An effort to expand on the Human Genome Project by capturing the diversity of people around the world has produced the first draft of a new resource called the “pangenome reference”.
What is a pangenome?
It is a set of genomes from many individuals put together to show where the sequences are identical or different. The draft human pangenome consists of 47 genomes, and the plan is to expand this to 350 genomes by 2024.
Why do we need it?
The pangenome will help researchers discover what effects genetic variants have, and to develop treatments for conditions linked to those variants. At present, some variants are essentially invisible to researchers because of the reliance on a single reference genome.
Hold on, what is a reference genome?
It is a kind of map. When researchers sequence someone’s DNA, they get lots of pieces that they put together based on where they fit on the reference genome. It is a bit like assembling a skeleton by looking in an anatomy textbook to see where each bone fits. For the vast majority of bones, that works fine, but some people have extra bones such as cervical ribs that aren’t in the textbook. “Currently, when we map a sequence from a patient, there’s always a fraction of the sequence, sometimes a significant fraction, that can’t be mapped,” says Evan Eichler at the University of Washington in Seattle.
Whose DNA was the reference genome based on?
The reference genome was supposed to be made from a mix of DNA from 20 anonymous donors, but in the end, 73 per cent of it came from one individual. Later analyzes have shown that that person was African American, and also that the next biggest donor, at around 6 per cent, was mainly of east Asian ancestry.
We have already sequenced millions of genomes. Why haven’t we got a pangenome already?
The many genomes we have sequenced are far from complete – in fact, the single reference genome was only 92 per cent complete when the Human Genome Project was declared “complete”. Only short pieces of DNA could be sequenced at the time and because much of the genome is highly repetitive, many of these small pieces couldn’t be reassembled. The pangenome project has used methods that produce much longer pieces, known as “reads”. As a result, the pangenome is based on extremely high-quality sequences that are 99 per cent complete.
Whose genomes are included in the pangenome?
We don’t know, says Karen Miga at the University of California, Santa Cruz. The anonymous donors were participants in a previous initiative called the 1000 Genomes Project, chosen on the basis of how well their genomes collectively reflect human diversity. Around half of the donors are African or have African ancestry, but more are needed, says Eichler. “Because Africans have so much diversity, and all humans are descendants of African populations, in Africa we have to do much deeper sampling before we have a true human pangenome reference,” he says.

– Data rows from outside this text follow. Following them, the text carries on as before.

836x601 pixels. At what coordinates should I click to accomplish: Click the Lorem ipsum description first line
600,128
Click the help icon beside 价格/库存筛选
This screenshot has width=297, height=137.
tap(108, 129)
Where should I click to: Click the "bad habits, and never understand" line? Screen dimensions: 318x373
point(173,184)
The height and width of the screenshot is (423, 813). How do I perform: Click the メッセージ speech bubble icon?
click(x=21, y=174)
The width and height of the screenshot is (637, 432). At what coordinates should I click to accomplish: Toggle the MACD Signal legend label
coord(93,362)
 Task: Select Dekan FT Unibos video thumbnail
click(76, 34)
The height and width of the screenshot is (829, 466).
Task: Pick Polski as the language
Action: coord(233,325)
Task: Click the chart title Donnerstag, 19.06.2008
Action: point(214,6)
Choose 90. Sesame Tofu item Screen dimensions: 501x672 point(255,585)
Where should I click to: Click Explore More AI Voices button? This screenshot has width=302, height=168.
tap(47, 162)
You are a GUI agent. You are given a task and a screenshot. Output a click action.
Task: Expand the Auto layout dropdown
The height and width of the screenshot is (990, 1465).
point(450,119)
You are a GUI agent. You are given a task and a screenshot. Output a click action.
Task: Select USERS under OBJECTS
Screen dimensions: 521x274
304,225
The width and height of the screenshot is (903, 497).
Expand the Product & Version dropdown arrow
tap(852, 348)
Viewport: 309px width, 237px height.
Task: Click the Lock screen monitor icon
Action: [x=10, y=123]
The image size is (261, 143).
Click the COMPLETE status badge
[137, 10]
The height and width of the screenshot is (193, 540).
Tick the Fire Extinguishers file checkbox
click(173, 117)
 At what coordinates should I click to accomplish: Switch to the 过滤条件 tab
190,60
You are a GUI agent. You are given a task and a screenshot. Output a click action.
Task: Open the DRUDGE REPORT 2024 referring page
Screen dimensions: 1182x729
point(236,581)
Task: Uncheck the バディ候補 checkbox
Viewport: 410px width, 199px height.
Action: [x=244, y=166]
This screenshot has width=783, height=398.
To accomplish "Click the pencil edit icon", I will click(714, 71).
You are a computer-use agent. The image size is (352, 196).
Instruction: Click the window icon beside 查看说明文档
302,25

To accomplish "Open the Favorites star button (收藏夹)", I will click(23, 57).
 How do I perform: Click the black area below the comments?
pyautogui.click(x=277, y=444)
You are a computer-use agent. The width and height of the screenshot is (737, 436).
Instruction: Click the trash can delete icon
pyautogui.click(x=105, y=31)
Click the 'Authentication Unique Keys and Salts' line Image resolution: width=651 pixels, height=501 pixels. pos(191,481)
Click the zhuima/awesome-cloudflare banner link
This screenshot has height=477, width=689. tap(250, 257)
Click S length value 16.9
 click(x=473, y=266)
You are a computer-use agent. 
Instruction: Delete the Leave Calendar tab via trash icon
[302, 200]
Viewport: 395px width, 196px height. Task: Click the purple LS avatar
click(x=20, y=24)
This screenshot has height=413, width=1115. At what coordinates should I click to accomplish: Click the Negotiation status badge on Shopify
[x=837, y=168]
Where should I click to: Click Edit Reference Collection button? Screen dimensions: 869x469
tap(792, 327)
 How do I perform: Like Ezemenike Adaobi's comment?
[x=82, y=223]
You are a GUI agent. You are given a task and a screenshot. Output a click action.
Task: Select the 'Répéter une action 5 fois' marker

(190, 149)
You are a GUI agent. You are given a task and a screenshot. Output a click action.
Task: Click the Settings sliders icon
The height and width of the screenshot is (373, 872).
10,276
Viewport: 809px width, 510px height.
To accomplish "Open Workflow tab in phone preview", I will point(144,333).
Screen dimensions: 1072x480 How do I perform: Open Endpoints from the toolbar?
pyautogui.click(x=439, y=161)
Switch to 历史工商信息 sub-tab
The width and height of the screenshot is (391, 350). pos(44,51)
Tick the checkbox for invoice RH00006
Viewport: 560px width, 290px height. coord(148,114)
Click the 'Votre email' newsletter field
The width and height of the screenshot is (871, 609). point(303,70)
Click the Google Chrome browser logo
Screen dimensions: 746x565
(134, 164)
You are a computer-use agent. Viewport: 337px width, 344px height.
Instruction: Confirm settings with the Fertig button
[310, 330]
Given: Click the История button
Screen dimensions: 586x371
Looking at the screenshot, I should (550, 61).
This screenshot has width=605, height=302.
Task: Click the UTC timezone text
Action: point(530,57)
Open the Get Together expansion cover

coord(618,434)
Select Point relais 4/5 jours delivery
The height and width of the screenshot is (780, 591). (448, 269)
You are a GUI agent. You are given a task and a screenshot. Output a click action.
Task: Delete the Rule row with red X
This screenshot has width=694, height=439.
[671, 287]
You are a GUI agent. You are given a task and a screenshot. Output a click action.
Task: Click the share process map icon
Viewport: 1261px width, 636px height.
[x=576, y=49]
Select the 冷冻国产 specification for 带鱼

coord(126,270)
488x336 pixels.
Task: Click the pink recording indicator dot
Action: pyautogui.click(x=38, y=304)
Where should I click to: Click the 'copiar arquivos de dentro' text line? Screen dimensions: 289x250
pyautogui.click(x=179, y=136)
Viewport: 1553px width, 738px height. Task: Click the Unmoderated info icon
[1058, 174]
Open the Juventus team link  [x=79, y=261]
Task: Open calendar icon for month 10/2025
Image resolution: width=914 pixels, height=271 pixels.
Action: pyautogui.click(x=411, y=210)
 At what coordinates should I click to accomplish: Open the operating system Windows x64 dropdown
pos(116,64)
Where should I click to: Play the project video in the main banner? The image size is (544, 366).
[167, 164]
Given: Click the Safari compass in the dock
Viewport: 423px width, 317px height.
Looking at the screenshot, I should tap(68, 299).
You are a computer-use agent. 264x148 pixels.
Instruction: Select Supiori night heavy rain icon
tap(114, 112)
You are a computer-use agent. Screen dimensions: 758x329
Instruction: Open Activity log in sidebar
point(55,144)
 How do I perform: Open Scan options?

How much human variation does the pangenome capture?
It includes a lot of common variants that are shared by many people because the mutations occurred in distant ancestors with lots of descendants. To fully capture all human diversity would require a pangenome containing all our 8 billion genomes, but that isn’t the point. “What we want to achieve is that every variation can be analyzed now, and no reads are unmapped,” says Tobias Marschall at Heinrich Heine University Düsseldorf in Germany. “Every piece of the genome now has a place it can go to.”
Will biologists use the pangenome reference instead of the single reference genome?
Some will. But most will be very slow to switch to using the pangenome, says Jesse Gillis at the University of Toronto in Canada, who in 2021 put together an alternative “consensus reference”. Researchers have developed lots of methods and software based on the single reference, and the pangenome is more complex, he says. Benedict Paten at the University of California, Santa Cruz, a member of the pangenome team, acknowledges that people won’t switch if the costs are higher than the benefits. But the pangenome team has developed software tools that are just as fast, he says.